What you need to do: One number alone answers this: the count of lines below in which the word "Toggle" is found.

[Records from a dataset]
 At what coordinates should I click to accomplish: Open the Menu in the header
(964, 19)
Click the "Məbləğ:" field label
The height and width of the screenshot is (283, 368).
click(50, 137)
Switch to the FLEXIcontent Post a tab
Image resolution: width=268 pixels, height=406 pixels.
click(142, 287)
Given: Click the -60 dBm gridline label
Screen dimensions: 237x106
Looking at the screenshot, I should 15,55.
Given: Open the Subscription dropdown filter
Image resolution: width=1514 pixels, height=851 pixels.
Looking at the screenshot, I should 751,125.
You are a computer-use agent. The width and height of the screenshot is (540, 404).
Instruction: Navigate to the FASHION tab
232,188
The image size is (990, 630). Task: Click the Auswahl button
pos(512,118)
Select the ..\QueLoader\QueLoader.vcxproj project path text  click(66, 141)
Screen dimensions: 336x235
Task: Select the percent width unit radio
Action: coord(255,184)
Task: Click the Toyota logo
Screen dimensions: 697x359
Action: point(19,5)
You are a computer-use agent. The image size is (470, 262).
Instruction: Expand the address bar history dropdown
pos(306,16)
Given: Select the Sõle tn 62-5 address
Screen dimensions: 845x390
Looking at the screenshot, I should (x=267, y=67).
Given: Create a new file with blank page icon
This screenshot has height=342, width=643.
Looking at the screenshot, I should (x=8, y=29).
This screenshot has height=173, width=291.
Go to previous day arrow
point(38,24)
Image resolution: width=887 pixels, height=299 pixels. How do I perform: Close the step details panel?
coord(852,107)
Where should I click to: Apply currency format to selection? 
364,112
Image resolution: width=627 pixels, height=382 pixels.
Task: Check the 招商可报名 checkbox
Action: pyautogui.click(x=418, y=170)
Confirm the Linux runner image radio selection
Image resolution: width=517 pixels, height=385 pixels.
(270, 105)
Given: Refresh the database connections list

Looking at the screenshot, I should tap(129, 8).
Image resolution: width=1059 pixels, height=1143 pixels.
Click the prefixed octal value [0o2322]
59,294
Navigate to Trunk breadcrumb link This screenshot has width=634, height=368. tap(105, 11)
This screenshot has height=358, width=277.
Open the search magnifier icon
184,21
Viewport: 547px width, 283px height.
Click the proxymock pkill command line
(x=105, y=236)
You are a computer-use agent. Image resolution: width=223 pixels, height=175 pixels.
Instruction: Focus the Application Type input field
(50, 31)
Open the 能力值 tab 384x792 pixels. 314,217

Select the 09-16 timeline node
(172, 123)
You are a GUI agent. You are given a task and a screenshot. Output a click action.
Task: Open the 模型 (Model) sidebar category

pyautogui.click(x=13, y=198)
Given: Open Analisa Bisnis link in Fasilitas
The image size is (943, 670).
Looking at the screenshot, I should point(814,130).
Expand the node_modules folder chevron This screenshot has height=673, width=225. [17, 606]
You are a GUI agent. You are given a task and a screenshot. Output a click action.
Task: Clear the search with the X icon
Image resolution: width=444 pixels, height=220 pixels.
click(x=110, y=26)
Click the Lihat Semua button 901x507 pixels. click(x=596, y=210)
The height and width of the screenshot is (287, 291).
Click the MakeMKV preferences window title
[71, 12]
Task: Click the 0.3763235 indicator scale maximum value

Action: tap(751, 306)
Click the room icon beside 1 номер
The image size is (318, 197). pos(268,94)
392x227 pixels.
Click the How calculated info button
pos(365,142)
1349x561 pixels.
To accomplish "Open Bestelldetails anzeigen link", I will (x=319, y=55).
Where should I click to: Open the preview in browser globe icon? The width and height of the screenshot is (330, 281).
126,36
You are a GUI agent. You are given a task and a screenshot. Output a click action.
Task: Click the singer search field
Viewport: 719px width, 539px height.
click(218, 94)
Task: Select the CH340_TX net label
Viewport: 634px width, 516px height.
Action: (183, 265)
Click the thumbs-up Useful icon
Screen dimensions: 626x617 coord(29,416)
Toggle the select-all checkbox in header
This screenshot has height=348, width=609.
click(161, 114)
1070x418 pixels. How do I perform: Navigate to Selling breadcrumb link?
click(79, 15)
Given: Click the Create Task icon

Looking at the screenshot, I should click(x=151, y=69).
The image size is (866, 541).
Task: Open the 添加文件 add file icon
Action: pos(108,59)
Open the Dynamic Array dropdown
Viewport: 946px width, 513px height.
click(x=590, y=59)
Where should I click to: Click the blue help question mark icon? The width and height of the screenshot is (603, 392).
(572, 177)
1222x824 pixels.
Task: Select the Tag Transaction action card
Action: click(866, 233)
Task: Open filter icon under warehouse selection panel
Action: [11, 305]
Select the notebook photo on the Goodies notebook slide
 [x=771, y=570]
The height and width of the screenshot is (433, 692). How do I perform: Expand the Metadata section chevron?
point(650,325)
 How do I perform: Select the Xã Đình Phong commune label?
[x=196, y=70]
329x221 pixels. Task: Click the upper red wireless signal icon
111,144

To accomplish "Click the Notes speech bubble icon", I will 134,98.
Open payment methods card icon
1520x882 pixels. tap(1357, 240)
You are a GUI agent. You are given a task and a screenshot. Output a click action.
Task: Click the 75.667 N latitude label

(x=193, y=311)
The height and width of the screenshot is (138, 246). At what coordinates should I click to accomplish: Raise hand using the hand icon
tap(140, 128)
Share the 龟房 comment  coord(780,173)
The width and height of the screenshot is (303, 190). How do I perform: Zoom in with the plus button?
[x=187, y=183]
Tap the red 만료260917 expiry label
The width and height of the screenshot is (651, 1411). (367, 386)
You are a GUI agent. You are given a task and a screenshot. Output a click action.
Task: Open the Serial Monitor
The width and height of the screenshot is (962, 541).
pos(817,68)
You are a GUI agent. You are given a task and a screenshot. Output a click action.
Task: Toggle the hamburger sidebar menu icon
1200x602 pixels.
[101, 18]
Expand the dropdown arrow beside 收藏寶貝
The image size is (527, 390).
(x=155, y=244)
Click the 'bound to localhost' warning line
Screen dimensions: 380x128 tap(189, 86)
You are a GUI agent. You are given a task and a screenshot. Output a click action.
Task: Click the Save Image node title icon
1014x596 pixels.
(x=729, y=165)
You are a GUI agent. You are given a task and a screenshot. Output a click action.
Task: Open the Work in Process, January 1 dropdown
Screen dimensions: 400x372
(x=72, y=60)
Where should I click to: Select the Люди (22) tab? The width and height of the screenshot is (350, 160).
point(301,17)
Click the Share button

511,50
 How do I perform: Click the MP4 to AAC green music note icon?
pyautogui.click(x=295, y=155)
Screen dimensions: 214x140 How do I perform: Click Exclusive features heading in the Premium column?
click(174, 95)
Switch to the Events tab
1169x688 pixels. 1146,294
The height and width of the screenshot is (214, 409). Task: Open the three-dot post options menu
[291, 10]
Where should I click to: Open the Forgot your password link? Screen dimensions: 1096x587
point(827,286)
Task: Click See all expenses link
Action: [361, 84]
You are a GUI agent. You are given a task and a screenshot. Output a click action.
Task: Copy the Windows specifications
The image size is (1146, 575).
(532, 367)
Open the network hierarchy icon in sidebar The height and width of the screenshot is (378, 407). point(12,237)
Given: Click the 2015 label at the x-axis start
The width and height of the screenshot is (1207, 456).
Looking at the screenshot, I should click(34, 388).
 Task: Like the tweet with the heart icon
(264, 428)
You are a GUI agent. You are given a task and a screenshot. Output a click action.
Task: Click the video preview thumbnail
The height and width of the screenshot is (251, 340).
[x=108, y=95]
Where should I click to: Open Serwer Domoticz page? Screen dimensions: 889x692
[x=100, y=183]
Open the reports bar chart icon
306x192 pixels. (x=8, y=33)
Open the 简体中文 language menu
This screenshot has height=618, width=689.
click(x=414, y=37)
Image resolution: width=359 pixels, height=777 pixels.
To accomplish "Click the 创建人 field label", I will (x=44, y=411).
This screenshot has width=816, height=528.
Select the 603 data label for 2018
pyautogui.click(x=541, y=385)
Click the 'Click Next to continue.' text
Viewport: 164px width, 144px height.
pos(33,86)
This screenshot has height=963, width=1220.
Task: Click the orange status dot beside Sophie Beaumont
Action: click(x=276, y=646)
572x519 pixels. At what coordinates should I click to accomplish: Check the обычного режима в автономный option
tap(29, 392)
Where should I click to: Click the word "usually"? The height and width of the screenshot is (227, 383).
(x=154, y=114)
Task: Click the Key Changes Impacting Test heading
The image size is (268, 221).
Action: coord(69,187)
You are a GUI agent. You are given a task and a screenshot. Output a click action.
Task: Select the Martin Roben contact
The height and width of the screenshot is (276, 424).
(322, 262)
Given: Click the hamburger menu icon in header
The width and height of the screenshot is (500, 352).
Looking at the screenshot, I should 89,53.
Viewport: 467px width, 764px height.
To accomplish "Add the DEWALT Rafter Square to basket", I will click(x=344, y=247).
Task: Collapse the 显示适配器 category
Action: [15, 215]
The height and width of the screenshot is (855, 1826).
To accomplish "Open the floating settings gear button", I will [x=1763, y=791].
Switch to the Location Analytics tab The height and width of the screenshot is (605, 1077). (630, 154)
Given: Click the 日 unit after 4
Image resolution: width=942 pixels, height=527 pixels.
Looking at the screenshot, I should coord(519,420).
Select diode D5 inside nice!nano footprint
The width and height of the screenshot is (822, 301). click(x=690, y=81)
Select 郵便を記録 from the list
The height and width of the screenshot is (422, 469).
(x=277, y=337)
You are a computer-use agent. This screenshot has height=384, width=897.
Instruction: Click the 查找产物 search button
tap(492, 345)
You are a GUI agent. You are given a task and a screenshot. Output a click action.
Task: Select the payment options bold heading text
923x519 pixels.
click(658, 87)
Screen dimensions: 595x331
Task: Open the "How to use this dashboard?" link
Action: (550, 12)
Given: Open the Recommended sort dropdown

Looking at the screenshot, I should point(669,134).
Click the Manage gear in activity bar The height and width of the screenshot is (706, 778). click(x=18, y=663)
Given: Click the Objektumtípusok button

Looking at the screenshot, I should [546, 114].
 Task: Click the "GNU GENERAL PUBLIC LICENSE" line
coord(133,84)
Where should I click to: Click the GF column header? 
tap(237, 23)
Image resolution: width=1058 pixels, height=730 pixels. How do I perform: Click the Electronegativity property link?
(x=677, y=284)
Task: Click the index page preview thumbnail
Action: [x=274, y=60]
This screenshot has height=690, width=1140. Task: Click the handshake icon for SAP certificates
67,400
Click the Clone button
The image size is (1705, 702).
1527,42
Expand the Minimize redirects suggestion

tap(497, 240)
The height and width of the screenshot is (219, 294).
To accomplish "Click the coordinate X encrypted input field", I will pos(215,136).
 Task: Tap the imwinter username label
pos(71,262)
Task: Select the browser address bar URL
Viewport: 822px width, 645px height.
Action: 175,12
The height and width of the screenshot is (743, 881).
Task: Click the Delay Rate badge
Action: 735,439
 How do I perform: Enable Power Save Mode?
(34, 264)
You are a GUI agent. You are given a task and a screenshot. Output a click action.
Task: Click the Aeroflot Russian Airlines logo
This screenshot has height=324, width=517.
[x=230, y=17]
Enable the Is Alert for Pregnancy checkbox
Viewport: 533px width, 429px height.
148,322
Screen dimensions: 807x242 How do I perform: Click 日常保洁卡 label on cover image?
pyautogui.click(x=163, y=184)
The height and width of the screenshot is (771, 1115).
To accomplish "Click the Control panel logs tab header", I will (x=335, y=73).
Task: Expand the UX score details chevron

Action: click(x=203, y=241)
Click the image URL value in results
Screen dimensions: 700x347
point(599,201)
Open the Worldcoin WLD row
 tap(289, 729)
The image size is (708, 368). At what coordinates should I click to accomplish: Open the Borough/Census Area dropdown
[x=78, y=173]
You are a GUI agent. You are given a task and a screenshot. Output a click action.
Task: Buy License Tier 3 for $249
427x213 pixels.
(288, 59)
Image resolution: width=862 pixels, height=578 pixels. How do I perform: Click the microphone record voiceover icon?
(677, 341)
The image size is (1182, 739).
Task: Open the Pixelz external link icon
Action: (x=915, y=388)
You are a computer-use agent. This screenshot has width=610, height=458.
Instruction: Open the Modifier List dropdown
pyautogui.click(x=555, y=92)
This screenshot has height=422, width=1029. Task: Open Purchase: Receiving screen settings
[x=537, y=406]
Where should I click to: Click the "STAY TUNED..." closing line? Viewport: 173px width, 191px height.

Task response: 2